Each battalion was divided into four (4) companies, including a grenadier company which was itself divided into two (2) platoons. Of these grenadier platoons the right were grenadiers armed with muskets but the platoon on the left were rifle armed and were in effect the light platoon of the battalion.
According to Vostochnaya Voina 1853-1856 godov, by Lieutenant General M. I. Bogdanovich (1877) Russian doctrine and practice was to screen infantry advances with dedicated rifle companies and not from a skirmish screen drawn from the battalion's riflemen. Even then, due to experiences against Turkish cavalry, rifle companies would remain in close order formations (two lines deep) except when in denser woodland.

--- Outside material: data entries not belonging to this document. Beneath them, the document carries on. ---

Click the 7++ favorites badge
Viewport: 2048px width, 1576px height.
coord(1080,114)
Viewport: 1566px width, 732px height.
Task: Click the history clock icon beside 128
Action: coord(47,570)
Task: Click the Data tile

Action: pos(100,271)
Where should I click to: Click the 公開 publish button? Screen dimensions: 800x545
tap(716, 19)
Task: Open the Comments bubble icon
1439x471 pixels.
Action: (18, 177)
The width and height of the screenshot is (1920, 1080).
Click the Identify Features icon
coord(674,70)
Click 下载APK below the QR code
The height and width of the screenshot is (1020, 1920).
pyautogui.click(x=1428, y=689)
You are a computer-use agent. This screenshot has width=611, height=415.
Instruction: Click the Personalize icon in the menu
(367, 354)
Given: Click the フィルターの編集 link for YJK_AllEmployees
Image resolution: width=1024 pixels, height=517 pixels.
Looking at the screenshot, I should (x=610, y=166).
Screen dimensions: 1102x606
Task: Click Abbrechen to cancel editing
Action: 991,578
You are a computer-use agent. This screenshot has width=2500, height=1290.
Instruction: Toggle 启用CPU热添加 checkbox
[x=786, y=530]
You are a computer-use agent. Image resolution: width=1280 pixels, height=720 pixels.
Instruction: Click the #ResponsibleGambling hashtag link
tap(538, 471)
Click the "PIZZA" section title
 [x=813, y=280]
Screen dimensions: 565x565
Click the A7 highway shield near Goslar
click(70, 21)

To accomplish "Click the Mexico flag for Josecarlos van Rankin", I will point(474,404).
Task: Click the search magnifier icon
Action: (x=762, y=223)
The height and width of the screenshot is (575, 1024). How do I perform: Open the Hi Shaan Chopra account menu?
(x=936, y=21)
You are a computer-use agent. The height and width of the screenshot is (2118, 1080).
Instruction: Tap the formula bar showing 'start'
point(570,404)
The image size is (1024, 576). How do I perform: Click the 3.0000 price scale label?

Lieutenant General Pavel Petrovich Liprandi’s Report of the Battle of Balaklava; however, mentiones a 'chain of riflemen' or skirmishing screen being provided for Semiakine's column advance including the Azoff Regiment carabineers (grenadier rifles). It would seem, therefore, that in the field my Russian grenadier rifles do in fact need to be based as skirmishers or at least be based in such a way to allow for them to fan out before the rest of the battalion model in some fashion. In any event, my general basing convention for the Russian infantry will be as follows:
Fire methodology is also important to me for how to model my firing battalions. For example, for earlier period armies I model platoon firing armies completely differently to one which fire in ranks - it being a matter of the sequence for my reloading, ready and firing poses. Then again, I may want to represent an entire battalion first volley with all muskets brought up at once. I know that I want one of my Odessa battalions to be in a 'fire-at-will' stage with staggered or random firing and reloading poses as far as the figure range makes possible.
I very much prefer as realistic a look to my units as I can make. To this end, I will have a proportion of field caps within the units (about 30%) whilst most will be in helmets. Again, it's all about breaking up the uniformity of the model to better convey that the battalion is made up of people rather than robots. By slight variation in positioning of the same sculpt on a base, I can break up otherwise unrealistic rigidity and hope to convey an organic feel to a formation and breath a little life into it.
Again, what I can do and what I intend needs to be thought through even before I think of making that first left mouse click on the 'Buy Now' button. Once more, for me there is little choice but to proceed with Great War Miniatures through Nick Eyre's Northstar Military Figures supply. Lucky for me, as a recently developed modern range of sculpts, there is a significant variety of poses and options for the Russians within the Great War Miniatures range. So, all have to do is wait for them to arrive.